Il y a une autre (non) décision qui pèse lourd dans la riposte contre cette pandémie, c’est l’absence de politique nationale visant l’amélioration de la qualité de l’air intérieur. La politique du laisser-faire, appelée “du vivre avec” a conduit le gouvernement français à ne plus reposer que sur la vaccination, mollement par ailleurs puisque la quatrième dose ne couvre que très partiellement les plus de 60 ans actuellement. Or les contaminations par le coronavirus surviennent dans 95 à 99% des cas en lieux clos, mal ventilés et qui reçoivent du public. Nous n’arriverons pas à juguler le niveau de contaminations, d’hospitalisations, de décès et de Covid longs, tant que l’on n’aura pas sécurisé ces lieux de haute transmission par une ventilation efficace et dans lesquels la recommandation, lors des vagues pandémiques, devrait être aussi de porter un masque FFP2. 

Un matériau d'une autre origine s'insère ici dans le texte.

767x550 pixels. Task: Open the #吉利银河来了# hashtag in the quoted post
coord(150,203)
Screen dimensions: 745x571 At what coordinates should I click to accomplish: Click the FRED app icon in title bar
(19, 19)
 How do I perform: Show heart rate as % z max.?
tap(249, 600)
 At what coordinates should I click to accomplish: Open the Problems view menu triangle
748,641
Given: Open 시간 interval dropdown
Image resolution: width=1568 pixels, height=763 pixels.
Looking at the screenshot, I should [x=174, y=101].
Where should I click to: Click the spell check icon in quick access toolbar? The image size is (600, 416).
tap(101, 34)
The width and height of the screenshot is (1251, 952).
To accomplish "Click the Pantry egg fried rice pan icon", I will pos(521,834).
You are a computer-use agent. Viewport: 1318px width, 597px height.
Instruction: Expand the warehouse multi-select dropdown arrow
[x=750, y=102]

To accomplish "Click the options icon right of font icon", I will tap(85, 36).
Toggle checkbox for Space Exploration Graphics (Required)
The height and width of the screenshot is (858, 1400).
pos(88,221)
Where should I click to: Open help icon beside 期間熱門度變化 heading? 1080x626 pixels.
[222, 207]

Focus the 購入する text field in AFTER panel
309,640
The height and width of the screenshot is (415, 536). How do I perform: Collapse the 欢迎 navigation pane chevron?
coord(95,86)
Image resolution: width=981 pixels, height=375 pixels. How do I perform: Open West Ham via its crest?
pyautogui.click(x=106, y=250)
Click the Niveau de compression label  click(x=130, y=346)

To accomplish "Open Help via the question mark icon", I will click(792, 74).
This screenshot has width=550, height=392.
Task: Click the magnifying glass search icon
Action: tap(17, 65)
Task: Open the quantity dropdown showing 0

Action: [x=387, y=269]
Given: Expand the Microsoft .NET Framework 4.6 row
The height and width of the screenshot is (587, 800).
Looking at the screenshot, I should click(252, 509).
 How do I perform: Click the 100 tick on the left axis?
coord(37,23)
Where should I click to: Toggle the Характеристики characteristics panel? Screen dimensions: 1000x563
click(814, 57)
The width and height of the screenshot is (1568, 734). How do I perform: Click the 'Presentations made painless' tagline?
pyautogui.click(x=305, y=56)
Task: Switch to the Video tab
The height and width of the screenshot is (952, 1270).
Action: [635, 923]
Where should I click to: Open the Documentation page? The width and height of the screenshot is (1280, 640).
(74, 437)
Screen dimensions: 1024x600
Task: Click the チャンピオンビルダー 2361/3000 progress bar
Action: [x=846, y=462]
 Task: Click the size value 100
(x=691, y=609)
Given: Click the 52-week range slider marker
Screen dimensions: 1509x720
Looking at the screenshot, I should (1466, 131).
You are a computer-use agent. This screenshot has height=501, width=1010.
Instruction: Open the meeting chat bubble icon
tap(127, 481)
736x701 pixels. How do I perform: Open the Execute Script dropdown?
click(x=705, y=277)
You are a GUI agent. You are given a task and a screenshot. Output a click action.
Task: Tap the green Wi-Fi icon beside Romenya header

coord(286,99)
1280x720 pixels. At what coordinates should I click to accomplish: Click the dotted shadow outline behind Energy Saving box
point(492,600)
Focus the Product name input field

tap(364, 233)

Avec le recul dont nous disposons actuellement, qu’aurions-nous pu faire pour éviter la situation actuelle une fois la pandémie déclarée ?

La pandémie s’est déroulée en deux phases successives. La première, qui nous semble aujourd’hui le moyen âge est en effet celle des mesures moyenâgeuses, celles d’avant le vaccin. On a recouru alors aux confinements, couvre-feux et quarantaines. Un véritable tournant s’est opéré avec l’arrivée des vaccins. C’est la deuxième phase de la pandémie dans laquelle nous sommes encore. L’excellente tolérance des vaccins mis au point en un temps record et une politique très volontariste en Europe ont conduit à une très forte adhésion de la population, sans obligation vaccinale dans la plupart des cas. La virulence du coronavirus s’est alors effondrée. Malheureusement les vaccins se sont montrés inefficaces à limiter la propagation de nouvelles vagues, en raison de variants échappant à l’immunité dite humorale, celle qui vise à contrer la transmission du virus. En sachant ces limites du vaccin et en constatant la forte mortalité absolue liée au Covid-19, deux ans et demi après le début de la pandémie, les autorités devraient penser à mettre en œuvre ce qui constituerait une troisième phase dans la riposte contre cette pandémie, celle visant à réduire les contaminations. A défaut de pouvoir compter sur les seuls vaccins, qui restent indispensables, nous devons investir sur l’amélioration de la qualité de l’air intérieur et le port du masque FFP2 en lieux clos. Tant qu’un vaste plan “Ventilation” n’aura pas été mis en œuvre, nous resterons en phase II de la riposte pandémique, c’est-à-dire dans une paix armée précaire, n’empêchant pas son cortège d’hospitalisations, de décès de Covid longs, et le risque permanent de l’émergence d’un nouveau variant plus transmissible et plus virulent.